口からは小学校で習った童謡のメロディーが出て、美しい月と宝石をちりばめたかのような夜空を見上げ、もう誰にも脅される事のない世界に身を委ねていた。
**
駅員は、笑美の姿が小さくなるまで見送り、それまでずっと微笑んでいた顔を――さらに笑わせた。
「美奈子」
誰もいないはずのホームに声を掛けると、ホームのベンチにボウッ……と人影が現れた。
どこか輪郭がおぼろげなその〝人影〟は、妊婦の姿をしている。
――が、〝人影〟は完全なヒトのシルエットをしていなかった。
「……こう、じ……さん」
弱々しい女性の声に、『こうじ』と呼ばれた駅員は笑みを深め、細めた目から一筋の涙を零す。
「迎えに来たよ、美奈子。ずっと待たせていてごめん」
駅員はゆっくりとベンチに歩み寄り――、〝彼女〟の前にしゃがんだ。
〝彼女〟――美奈子は、青白い顔をした妊婦であった。
まだ三十代になったばかりの年齢で、紙のように真っ白な顔色さえ覗けば美しい女性だ。
そしてその腹は、子を宿しているはずの腹は――、胴体の辺りから真っ二つに引きちぎられていた。

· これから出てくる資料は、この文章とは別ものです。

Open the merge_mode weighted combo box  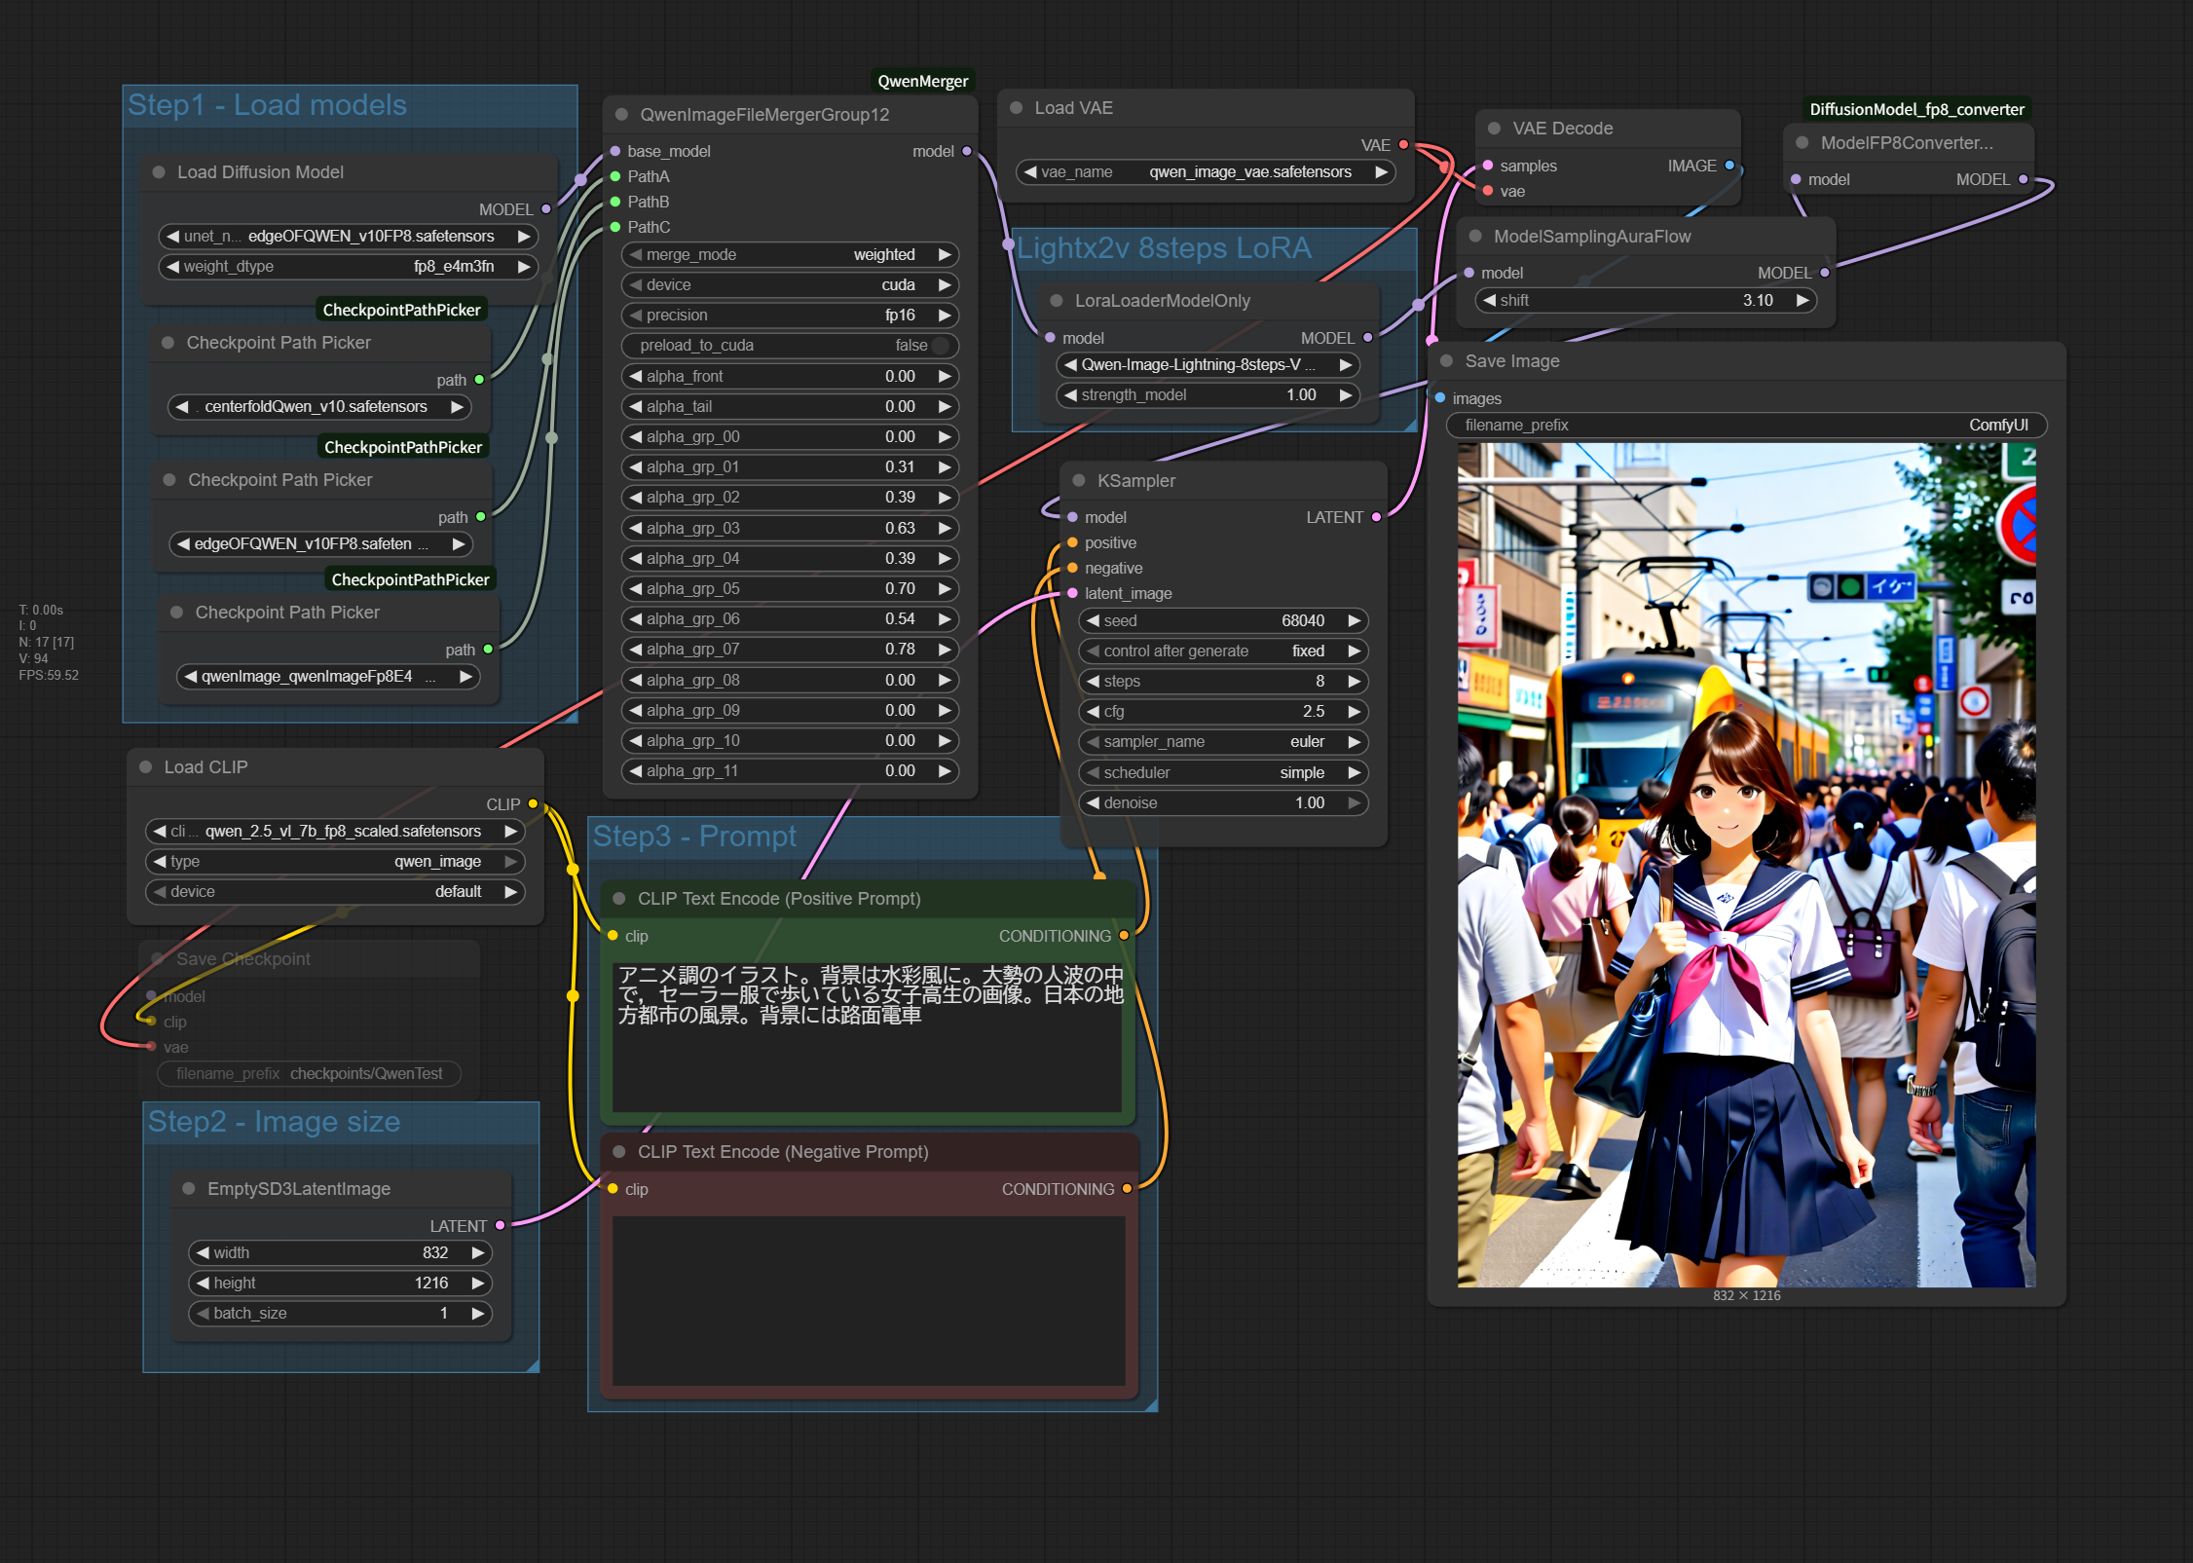click(789, 255)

空色のワンピースは途中からどす黒い赤に変わり、裂け目から臓物が顔を覗かせている。
それでも美奈子は、上下の体が分かれた状態でベンチに〝座って〟いた。
「寂しかっただろう。本当にごめん」
駅員は愛情を目に宿し、美奈子の真っ白な唇にくちづけた。
「一人、つれて来た。だから連れ帰られるのは一人だ。……お腹の子供は戻らないけれど、どうか僕とやりなおしてほしい」
「……うん。……こうじさ、……ん。と、……また、生きら。れる、な――ら、いっしょに、いき……た、――い」
体を真っ二つにされた姿でも生きている美奈子は、痛みを感じていないようだった。
だが必要な臓器を失い、途切れ途切れの声で駅員に訴えかける。
「そのために迎えに来たんだ。……だから、行こう」
駅員は手袋を脱ぎ、かつての妻に手を差し伸べる。
「こう、――じ、さん」
美奈子が真っ白な手を駅員の手に重ねた瞬間――、時間が逆戻りしたかのように、美奈子の分断されていた胴体がくっついた。

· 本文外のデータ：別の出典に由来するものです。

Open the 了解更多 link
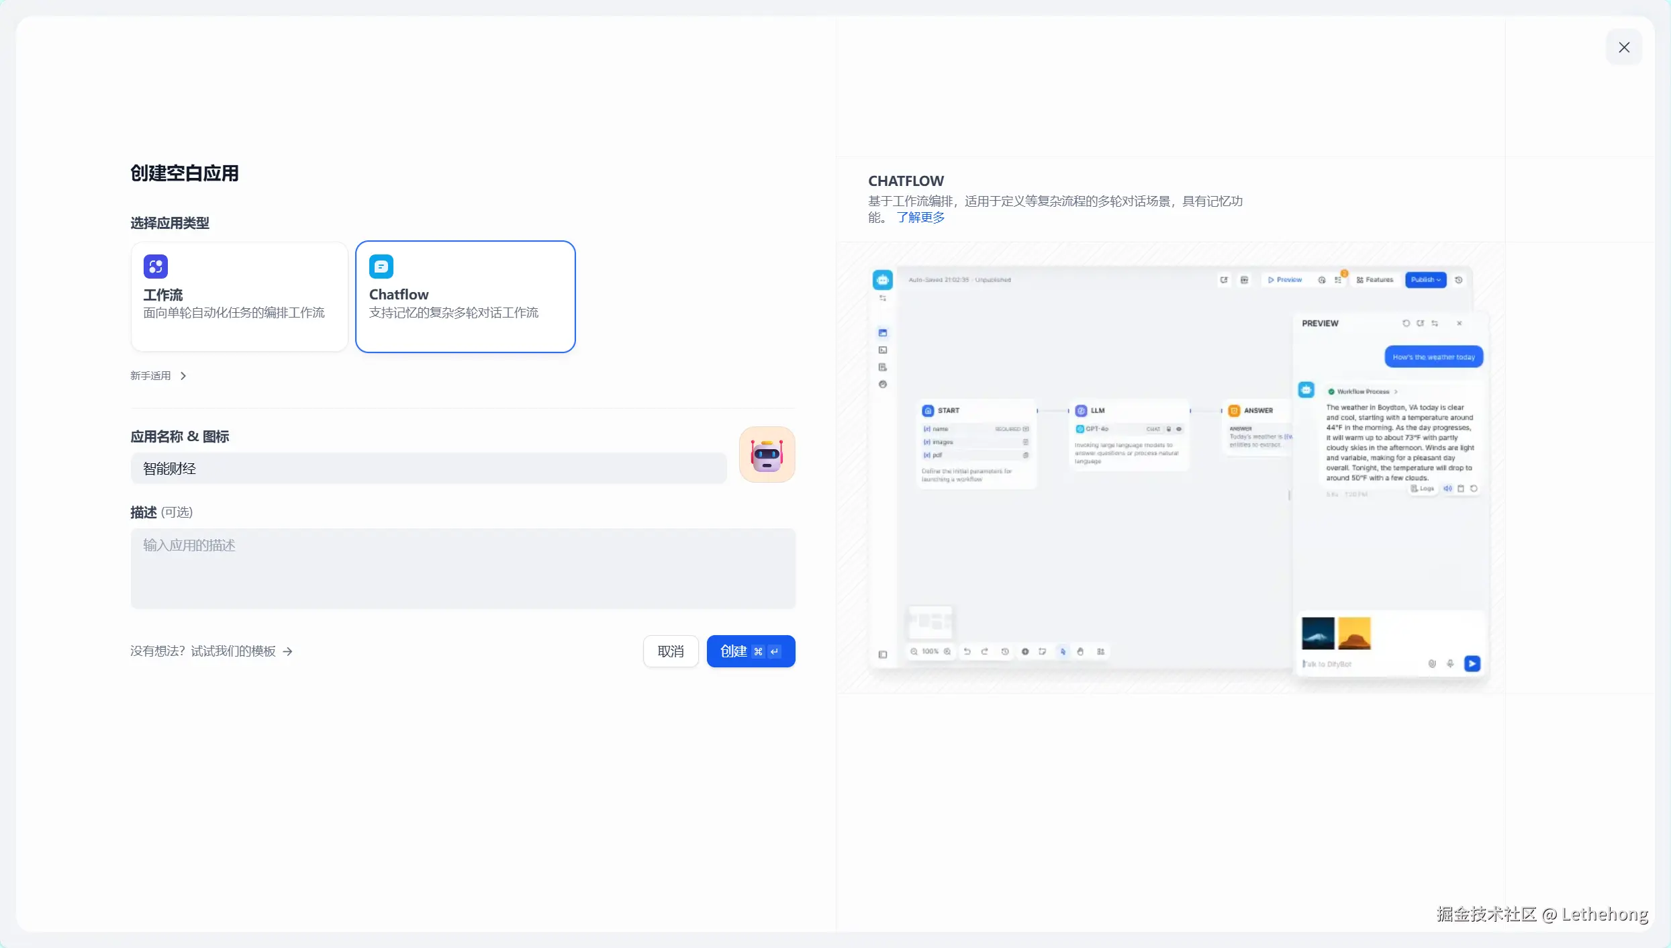The height and width of the screenshot is (948, 1671). click(x=920, y=218)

途切れていた血管が、筋繊維が、骨が、あらゆるものが元の姿に戻り、――一人の女性を形作る。
同時に、遠くから「っぎゃあああああああっっ…………!!」と女性の悲鳴が聞こえた。
「…………」
「そんな顔をするんじゃない、美奈子。一人つれて行くには、一人を連れて来る。一人の命を救うには、一人の命を捨てる。一人の怪我を治すには、一人にその怪我を負ってもらう。……それは、ここの駅員から教えてもらったはずだ」
駅員に言われ、美奈子は暗い表情で頷いた。
「……〝あちら〟に戻ったら、〝彼女〟のご家族にご挨拶をしていい? 助けてもらった事にしたいの」
美奈子の手を引いて歩き出した駅員は、妻に苦く微笑む。
「妊婦を庇って女性が列車に轢かれ、上下バラバラになった。それだけでも大きなニュースになるのに、遺族に挨拶に行ったらマスコミに騒がれるぞ? 色々、あちらに戻ってから考える事にしよう」
「……そうだね」
駅員はドアの前で妻を抱き締め、幸せそうに目を細める。
「さあ、戻ろう。美奈子。僕たちの世界に」
そして駅員はドアを開け、かつて卯飼駅で胴を真っ二つにされた妻の手を握り、生者の世界に戻っていった。
**
「なんで……っ! なんでぇぇ……っ!?」
笑美は夜道のなか絶叫する。
夜道を歩いていたら、突然ガクンッと転んでしまった。
立ち上がろうとしても、足の感覚がない。
両手を突っ張らせると、ズリ……と胴体を引きずる感触があった。
恐る恐る下を見ると、月光に照らされてぬらりと光る己の臓物が見える。
――じゃあ?
――視線の先にある人の下半身みたいなものは?
――見覚えのあるパンプスを履いたあの足は?
すべてを理解した瞬間、笑美はこの世の者と思えない絶叫を上げていた。
「駅員さああああん……っ!! 助けてっ! 助けてよおおおおっ!!」
どれだけ叫んでも、夜のしじまに笑美の声が響くのみ。
村は遠く、笑美の声が聞こえていると思えない。
喉が嗄れるまで叫び続け、両手を地面にバンバンと打ち付けた。
恐ろしいのは、打ち付けた掌が血まみれになっても、まったく痛みを感じない事だ。
絶望しながらも笑美は叫び、月に向かって吠え続けた。
皎々と光る満月の下、生贄となった事を自覚していない笑美はいつまでも断末魔の声を上げ続ける。
その世界が永遠の夜を巡り、生き物の死を許さない世界だと知るのは、笑美が乾いた笑いを漏らし始める頃だった。